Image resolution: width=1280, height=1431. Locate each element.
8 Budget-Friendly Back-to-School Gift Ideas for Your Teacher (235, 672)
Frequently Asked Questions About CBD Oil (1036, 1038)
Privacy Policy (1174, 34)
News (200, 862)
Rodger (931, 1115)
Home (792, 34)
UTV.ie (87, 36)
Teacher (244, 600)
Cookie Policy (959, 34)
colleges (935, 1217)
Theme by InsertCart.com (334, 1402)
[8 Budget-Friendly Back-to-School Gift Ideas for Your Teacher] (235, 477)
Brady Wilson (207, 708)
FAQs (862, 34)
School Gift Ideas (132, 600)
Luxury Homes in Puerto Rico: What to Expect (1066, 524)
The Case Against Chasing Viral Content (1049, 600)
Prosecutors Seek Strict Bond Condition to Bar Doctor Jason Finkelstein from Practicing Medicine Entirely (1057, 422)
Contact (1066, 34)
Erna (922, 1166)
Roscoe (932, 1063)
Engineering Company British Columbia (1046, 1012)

════════════════

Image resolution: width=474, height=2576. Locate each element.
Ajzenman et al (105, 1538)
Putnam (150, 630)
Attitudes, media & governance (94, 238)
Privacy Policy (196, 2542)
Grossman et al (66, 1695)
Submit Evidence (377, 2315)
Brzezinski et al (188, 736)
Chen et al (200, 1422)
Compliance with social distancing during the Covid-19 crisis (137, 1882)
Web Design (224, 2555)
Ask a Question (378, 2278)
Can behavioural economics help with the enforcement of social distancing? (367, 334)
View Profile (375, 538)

════════════════

[Exercise directions]
Beginning with the line containing "Can behavioural economics" in the material above, copy every line exactly until you have copied the line containing "View Profile (375, 538)".

[Exercise output]
Can behavioural economics help with the enforcement of social distancing? (367, 334)
View Profile (375, 538)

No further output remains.